How to complete this task: The output has to be the full set of records, reproduced exactly, minus any picture.

◆ ◆ ◆ ◆ ◆

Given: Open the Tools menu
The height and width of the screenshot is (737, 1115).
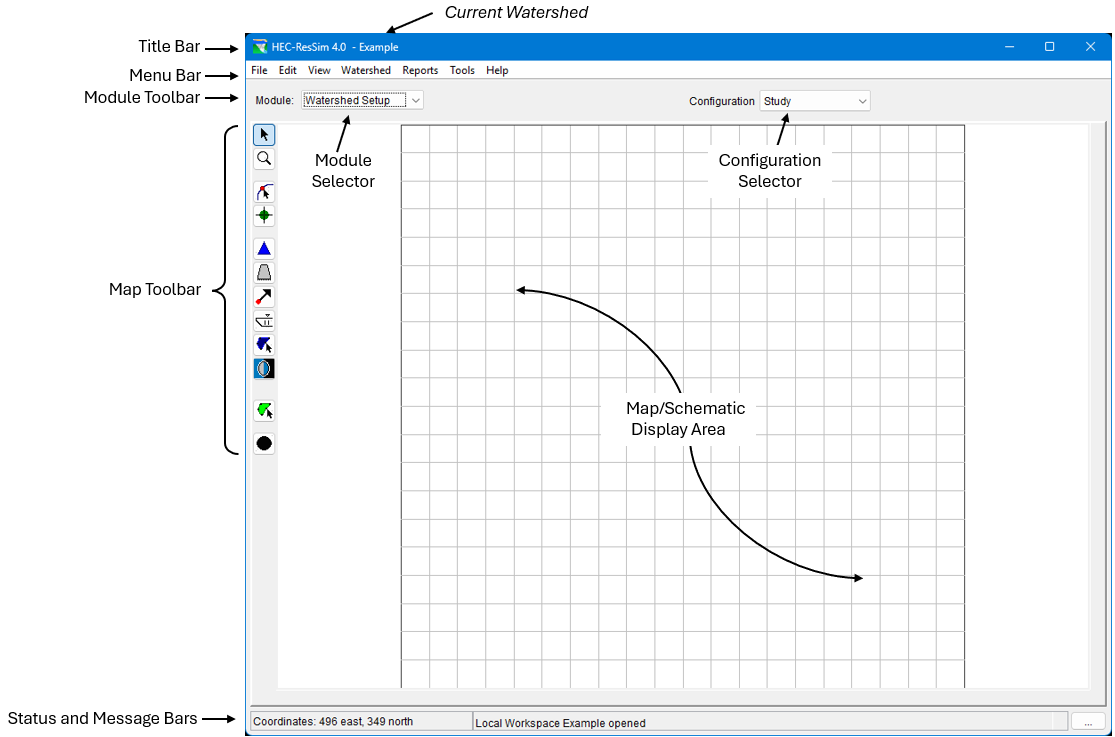Looking at the screenshot, I should click(x=462, y=71).
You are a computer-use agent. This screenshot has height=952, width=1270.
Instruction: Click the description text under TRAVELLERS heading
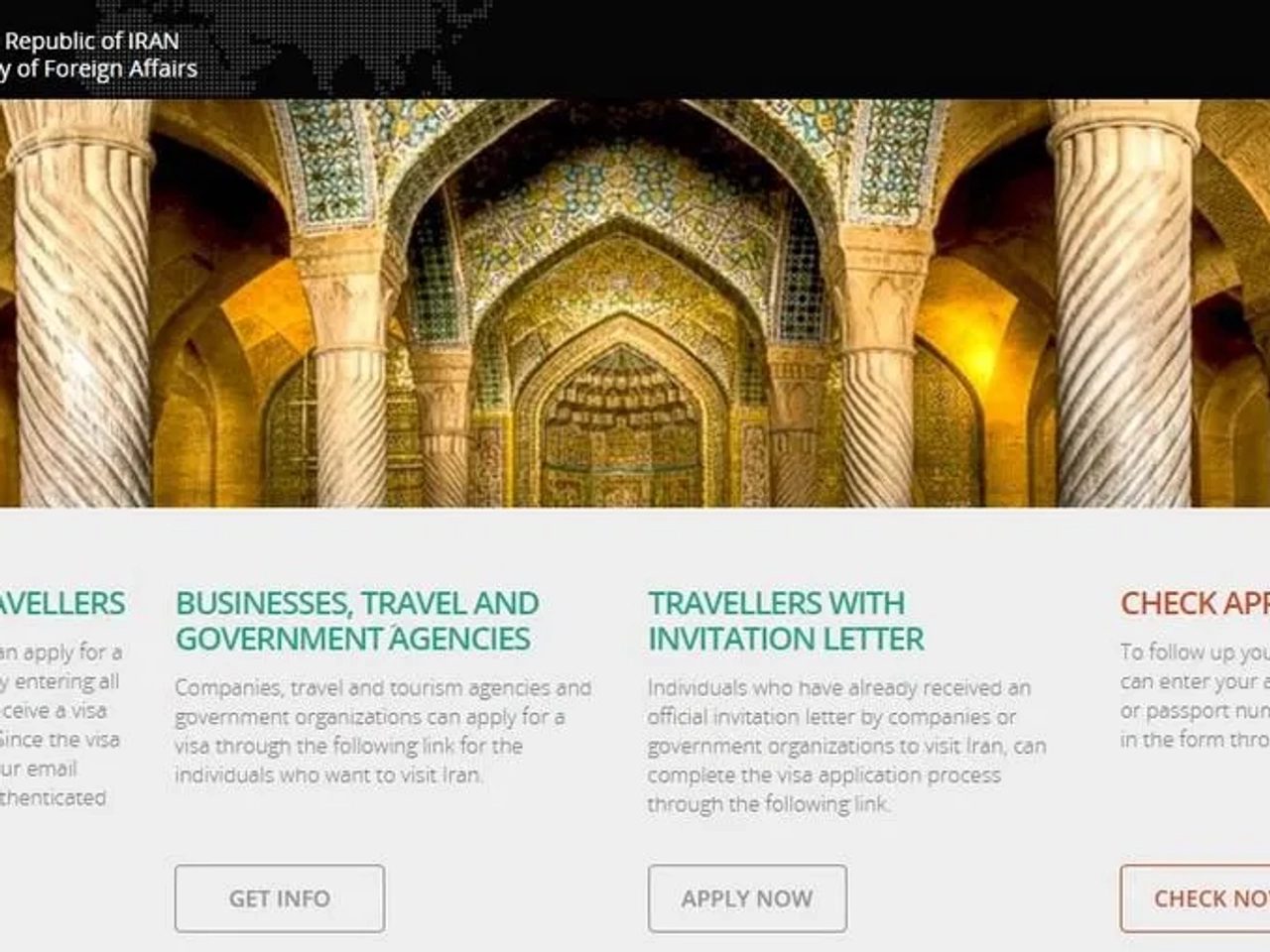pyautogui.click(x=61, y=725)
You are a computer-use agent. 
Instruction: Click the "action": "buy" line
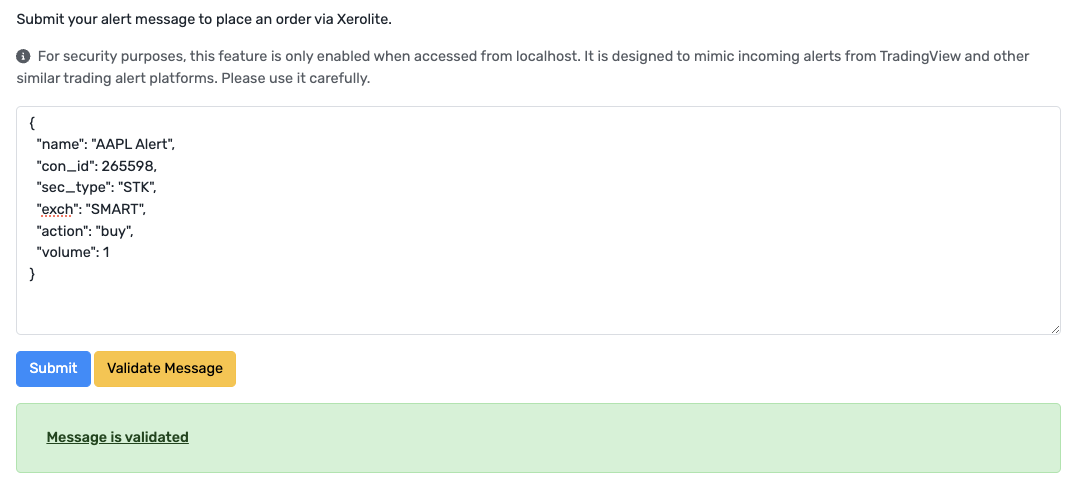point(85,230)
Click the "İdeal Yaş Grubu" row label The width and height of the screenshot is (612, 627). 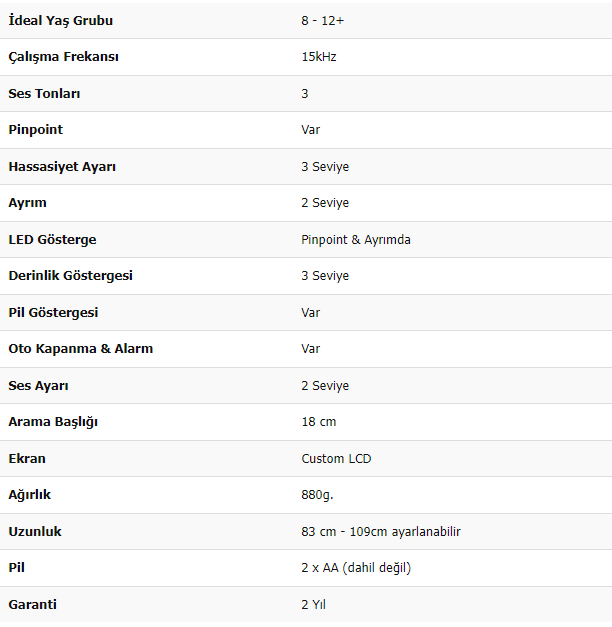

◆ ◆ ◆ ◆ ◆

Solution to this exercise:
Given: Open the Tools menu
The height and width of the screenshot is (737, 1115).
Looking at the screenshot, I should click(x=462, y=71).
You are a computer-use agent. This screenshot has height=952, width=1270.
Instruction: Click the description text under TRAVELLERS heading
pyautogui.click(x=61, y=725)
You are a computer-use agent. 
Instruction: Click the "action": "buy" line
point(85,230)
Click the "İdeal Yaş Grubu" row label The width and height of the screenshot is (612, 627). 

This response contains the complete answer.